→ **TASK GOAL**
In the records below, find the line with "Where should I click to: Click the yellow"; retype that line and all the following lines through the end, exactly, and add nothing.

Saved entries:

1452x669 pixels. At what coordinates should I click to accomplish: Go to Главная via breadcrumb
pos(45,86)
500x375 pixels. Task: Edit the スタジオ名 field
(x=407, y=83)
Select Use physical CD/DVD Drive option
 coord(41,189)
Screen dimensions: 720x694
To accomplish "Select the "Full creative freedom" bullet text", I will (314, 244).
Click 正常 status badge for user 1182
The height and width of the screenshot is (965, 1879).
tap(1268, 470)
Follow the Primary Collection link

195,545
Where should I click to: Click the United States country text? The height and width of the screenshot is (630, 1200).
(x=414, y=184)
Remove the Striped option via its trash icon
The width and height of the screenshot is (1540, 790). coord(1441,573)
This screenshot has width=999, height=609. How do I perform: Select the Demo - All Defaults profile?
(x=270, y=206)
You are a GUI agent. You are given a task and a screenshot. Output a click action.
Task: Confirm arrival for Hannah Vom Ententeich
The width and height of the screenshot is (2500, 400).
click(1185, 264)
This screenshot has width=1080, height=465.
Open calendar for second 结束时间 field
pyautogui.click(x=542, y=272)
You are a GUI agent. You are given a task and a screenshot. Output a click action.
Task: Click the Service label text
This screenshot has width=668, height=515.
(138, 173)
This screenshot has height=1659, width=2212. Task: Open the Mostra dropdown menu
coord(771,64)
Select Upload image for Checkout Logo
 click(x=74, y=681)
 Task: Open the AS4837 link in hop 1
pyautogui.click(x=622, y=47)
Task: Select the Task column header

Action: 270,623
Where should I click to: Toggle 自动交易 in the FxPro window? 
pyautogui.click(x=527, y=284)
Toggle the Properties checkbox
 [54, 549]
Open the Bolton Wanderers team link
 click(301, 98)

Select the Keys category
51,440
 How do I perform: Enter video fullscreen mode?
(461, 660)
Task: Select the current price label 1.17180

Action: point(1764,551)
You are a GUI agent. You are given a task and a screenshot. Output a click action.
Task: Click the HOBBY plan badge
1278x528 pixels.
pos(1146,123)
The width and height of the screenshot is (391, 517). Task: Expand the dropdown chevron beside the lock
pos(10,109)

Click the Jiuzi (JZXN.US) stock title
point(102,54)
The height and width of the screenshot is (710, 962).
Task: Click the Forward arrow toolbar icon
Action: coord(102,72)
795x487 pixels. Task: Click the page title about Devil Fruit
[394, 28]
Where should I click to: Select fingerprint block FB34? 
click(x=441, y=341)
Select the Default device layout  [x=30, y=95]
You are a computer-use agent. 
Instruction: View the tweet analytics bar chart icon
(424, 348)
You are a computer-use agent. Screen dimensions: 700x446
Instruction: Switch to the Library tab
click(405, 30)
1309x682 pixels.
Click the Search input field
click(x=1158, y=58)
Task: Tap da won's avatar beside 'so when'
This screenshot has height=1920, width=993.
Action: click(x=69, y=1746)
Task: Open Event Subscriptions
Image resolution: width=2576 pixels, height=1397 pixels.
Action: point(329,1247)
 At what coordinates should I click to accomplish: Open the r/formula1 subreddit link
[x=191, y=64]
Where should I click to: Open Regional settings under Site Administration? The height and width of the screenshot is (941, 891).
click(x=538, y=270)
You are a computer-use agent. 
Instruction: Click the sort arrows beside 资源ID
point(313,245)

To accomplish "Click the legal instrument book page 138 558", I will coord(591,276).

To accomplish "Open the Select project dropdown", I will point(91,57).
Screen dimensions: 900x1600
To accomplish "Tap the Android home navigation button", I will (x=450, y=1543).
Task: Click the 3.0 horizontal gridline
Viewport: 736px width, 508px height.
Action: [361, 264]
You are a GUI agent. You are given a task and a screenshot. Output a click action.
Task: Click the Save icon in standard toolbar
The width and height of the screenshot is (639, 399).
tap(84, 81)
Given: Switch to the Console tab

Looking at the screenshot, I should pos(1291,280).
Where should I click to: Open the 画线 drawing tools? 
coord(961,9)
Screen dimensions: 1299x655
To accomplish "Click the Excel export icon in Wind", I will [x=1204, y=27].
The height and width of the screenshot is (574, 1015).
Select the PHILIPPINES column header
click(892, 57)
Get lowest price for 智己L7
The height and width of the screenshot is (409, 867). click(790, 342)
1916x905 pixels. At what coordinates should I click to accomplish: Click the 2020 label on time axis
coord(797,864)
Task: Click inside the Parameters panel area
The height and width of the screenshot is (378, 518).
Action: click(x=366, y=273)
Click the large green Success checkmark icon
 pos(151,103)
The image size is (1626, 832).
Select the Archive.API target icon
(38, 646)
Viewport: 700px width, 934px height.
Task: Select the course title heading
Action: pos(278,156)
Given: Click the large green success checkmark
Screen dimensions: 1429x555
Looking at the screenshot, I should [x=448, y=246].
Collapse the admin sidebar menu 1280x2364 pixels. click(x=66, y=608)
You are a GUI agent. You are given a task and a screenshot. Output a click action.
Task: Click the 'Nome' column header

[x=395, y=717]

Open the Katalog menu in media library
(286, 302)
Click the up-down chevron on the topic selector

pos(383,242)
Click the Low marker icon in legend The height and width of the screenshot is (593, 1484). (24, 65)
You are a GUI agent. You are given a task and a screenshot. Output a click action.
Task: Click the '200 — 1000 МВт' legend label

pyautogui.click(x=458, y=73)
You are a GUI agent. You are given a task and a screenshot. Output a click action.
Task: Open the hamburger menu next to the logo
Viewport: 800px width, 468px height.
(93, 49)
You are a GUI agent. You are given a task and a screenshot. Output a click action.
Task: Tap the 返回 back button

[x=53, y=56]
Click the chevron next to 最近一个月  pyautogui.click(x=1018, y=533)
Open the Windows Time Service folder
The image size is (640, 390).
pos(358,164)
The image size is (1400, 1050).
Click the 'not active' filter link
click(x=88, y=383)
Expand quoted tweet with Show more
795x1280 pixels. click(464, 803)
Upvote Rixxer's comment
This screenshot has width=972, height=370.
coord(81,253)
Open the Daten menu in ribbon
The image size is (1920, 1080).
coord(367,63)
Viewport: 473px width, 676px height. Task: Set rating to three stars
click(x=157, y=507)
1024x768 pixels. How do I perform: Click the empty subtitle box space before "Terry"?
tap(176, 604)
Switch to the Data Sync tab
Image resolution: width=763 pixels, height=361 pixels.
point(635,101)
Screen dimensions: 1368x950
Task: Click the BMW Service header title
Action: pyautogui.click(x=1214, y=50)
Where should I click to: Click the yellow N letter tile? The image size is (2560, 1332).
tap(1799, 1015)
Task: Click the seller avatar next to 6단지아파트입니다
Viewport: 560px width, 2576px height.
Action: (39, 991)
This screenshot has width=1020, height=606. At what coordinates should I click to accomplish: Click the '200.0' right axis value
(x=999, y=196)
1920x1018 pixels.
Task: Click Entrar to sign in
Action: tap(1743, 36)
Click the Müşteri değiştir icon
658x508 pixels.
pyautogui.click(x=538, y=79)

→ **OUTPUT OF THE TASK**
Where should I click to: Click the yellow N letter tile? The image size is (2560, 1332).
tap(1799, 1015)
Task: Click the seller avatar next to 6단지아파트입니다
Viewport: 560px width, 2576px height.
Action: (39, 991)
This screenshot has width=1020, height=606. At what coordinates should I click to accomplish: Click the '200.0' right axis value
(x=999, y=196)
1920x1018 pixels.
Task: Click Entrar to sign in
Action: tap(1743, 36)
Click the Müşteri değiştir icon
658x508 pixels.
pyautogui.click(x=538, y=79)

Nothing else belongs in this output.